### TUGAS YANG DIKERJAKAN
A - Salin kembali bagian kutipan tentang ushul fikih mazhab Hanafi dari "Paradigma ushul fikihnya" sampai dengan "dikhususkan oleh yang zhanni.", lalu ganti "postulat-postulat" dengan "prinsip-prinsip".
B - Jawab pertanyaan berikut berdasarkan kutipan tentang ushul fikih mazhab Hanafi.
(i) Metode apa yang digunakan mazhab Hanafi dalam ushul fikihnya?
(ii) Dengan sebutan apa lagi mazhab ahnaf biasa dikenal?
(iii) Mazhab mutakallimin dikenal juga sebagai mazhab apa?

### KUTIPAN UNTUK DIBACA
Mazhab Hanafi adalah salah satu mazhab yang menggunakan corak berbeda dalam penulisan dan metode membuat kaidah ushul fikih. Imam Hanafi tidak mewariskan buku ushul fikih, begitu juga murid setia Muhammad as-Syaibani dan Abu Yusuf. Mazhab Hanafi dalam metode ushul fikihnya menggunakan metode induksi.
Paradigma ushul fikihnya berangkat dari kasus-kasus hukum produk ijtihad dari Abu Hanifah, Abu Yusuf, Muhammad dan lainnya kemudian ditarik kesimpulan menjadi postulat-postulat berupa kaidah istinbath hukum.[3] Bahkan sekiranya ditemui kaidah-kaidah ushul fikih yang dibangun bertentangan dengan fikih, maka mereka meninggalkan kaidah-kaidah tersebut kemudian beralih pada kaidah yang lebih sesuai dengan fikih hasil ijtihad imam mereka.[4]Misalnya, mereka menetapkan kaidah bahwa “dalil yang umum itu bersifat qath’i (pasti)”. Akibatnya, apabila terjadi pertentangan dalil umum dengan hadis ahad (bersifat zhanni), maka dalil yang umum itu yang diterapkan, karena hadits ahad hanya bersifat zhanni (relatif), sedangkan dalil umum tersebut bersifat qath’i, yang qath’i tidak bisa dikalahkan dan dikhususkan oleh yang zhanni.
Dengan demikian, jika mazhab mutakallimin membangun dulu kaidah ushul fikih untuk dibuat dasar istinbath hukum, maka sebaliknya dalam mazhab ahnaf hasil istinbath hukumnya dijadikan dasar untuk membangun kaidah ushul fikih. Karena melandaskan pada fikih hasilistinbath tulah kemudian mazhab ahnaf ini biasa disebut juga dan mazhab fuqoha’ yang berarti “pakar-pakar fikih”.[5] Kebergantungan akan produk ijtihad ulama inilah yang menjadi ciri khas ushul fikih mazhab hanafi.
Mazhab Hanafiah hampir sering silang pendapat dalam ushul fikih perbandingan dengan mazhab jumhur atau yang dikenal dengan mazhab mutakallimin. Mazhab mutakallimin sendiri tidak melihat dulu produk ijtihad yang dihasilkan oleh imam-imam pendahulu seperti imam as-Syafi’i, Malik dan Ahmad ibn Hanbal. Mereka berupaya seobjektif mungkin untuk menafsiri suatu teks dengan kaidah yang tentunya sudah mereka kaji tanpa harus bergantung dengan pendapat imam mazhab mereka. Di sisi lain, madrasah ushul fikih hanafi atau dikenal dengan fuqoha sangat bergantung dengan pendapat produk-produk ijtihad para imam. Perbedaan itulah yang membuat dua mazhab ini sering berhadapan diametral dalam merumuskan kaidah ushul fikih.

### BLOK DATA

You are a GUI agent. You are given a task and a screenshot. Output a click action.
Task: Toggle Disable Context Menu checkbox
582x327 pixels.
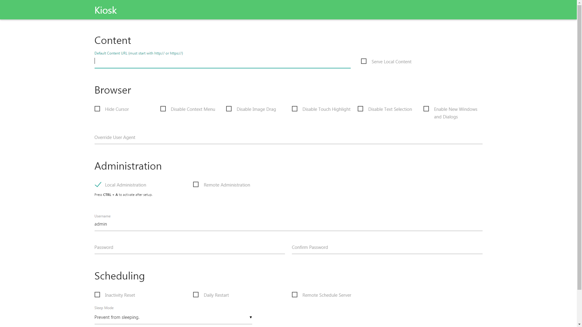(x=163, y=109)
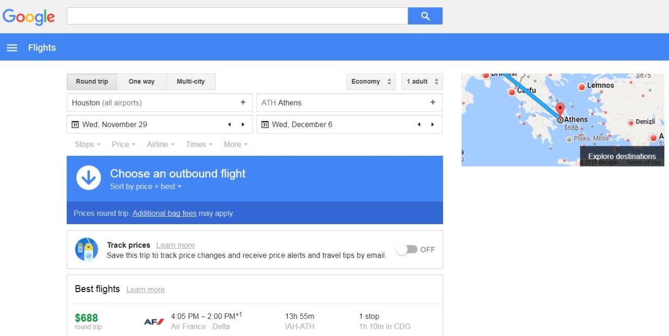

### JAWABAN LATIHAN
A -
Paradigma ushul fikihnya berangkat dari kasus-kasus hukum produk ijtihad dari Abu Hanifah, Abu Yusuf, Muhammad dan lainnya kemudian ditarik kesimpulan menjadi prinsip-prinsip berupa kaidah istinbath hukum.[3] Bahkan sekiranya ditemui kaidah-kaidah ushul fikih yang dibangun bertentangan dengan fikih, maka mereka meninggalkan kaidah-kaidah tersebut kemudian beralih pada kaidah yang lebih sesuai dengan fikih hasil ijtihad imam mereka.[4]Misalnya, mereka menetapkan kaidah bahwa “dalil yang umum itu bersifat qath’i (pasti)”. Akibatnya, apabila terjadi pertentangan dalil umum dengan hadis ahad (bersifat zhanni), maka dalil yang umum itu yang diterapkan, karena hadits ahad hanya bersifat zhanni (relatif), sedangkan dalil umum tersebut bersifat qath’i, yang qath’i tidak bisa dikalahkan dan dikhususkan oleh yang zhanni.

B -
(i) Metode induksi.
(ii) Mazhab fuqoha’, yang berarti "pakar-pakar fikih".
(iii) Mazhab jumhur.